En la Unión Europea, se ha impuesto el pragmatismo y la solidaridad entre generaciones y territorios y se ha admitido la culpa correspondiente por la aceleración del cambio climático al interior y al exterior de sus fronteras, para asumir el compromiso de convertirse en el primer continente climáticamente neutro para 2050.

Esta iniciativa, aunque incipiente, se materializa en ambiciosas medidas recogidas en el Pacto Verde Europeo y refrendadas en un plan de acción con un marco presupuestario y normativo que convertirá este compromiso político en una obligación legal y que pretende brindar apoyo financiero y técnico para evitar crear o aumentar la brecha entre los diferentes países, regiones y personas, así como para dinamizar los sectores más afectados por la transición.

Con este ejemplo en mente, hago un llamado a los futuros candidatos presidenciales a que sus programas de gobierno incluyan planes ambiciosos y transformadores a largo plazo que pongan la acción climática como eje a través del cual se puedan construir los cambios fundamentales que necesita el país, como la construcción de institucionalidad desde los territorios, la diversificación del tejido productivo, la implementación de un enfoque basado en resultados en la gestión pública, la modernización de la matriz logística y energética o el establecimiento de condiciones para la digitalización de toda la población.

No se trata de formular más políticas, ya que Colombia tiene un marco vigente muy sólido, sino de que la visión de crecimiento económico sea baja en carbono.

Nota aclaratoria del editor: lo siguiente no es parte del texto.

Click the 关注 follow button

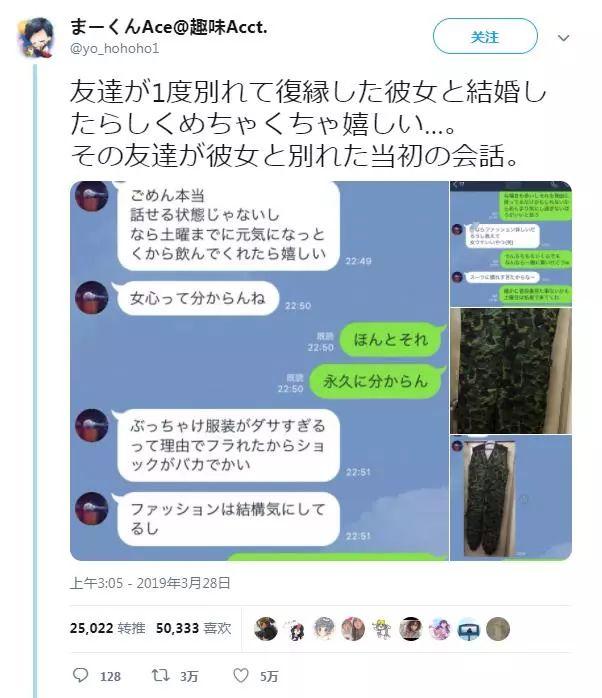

Necesitamos que el siguiente Plan Nacional de Desarrollo aborde las metas de reducción de emisiones y resiliencia, no en un capítulo ambiental, sino de manera transversal, con planes de descarbonización y metas específicas para cada sector y estrategias de transición justa para las industrias y regiones que lo requieran.

Sin poner la sostenibilidad al frente del siguiente Plan de Desarrollo – de forma real, no nominal – el progreso del país se seguirá construyendo en detrimento de la población más vulnerable, cuya visión de desarrollo seguirá sin coincidir con la que se plantea desde Bogotá, sin crear sistemas verdaderamente resilientes y sin armarnos con las herramientas necesarias para las siguientes crisis.

Tenemos una oportunidad de decidir como queremos que se recuerde esta década. Si lo hacemos bien, ya vendrán más décadas para denominar los “Felices Años”. Hasta entonces, no permitamos que esta década sea otra cosa que no sean los Verdes Años Veinte.

*Diego Beamonte Cosín, consultor en estrategias de posicionamiento y relaciones internacionales.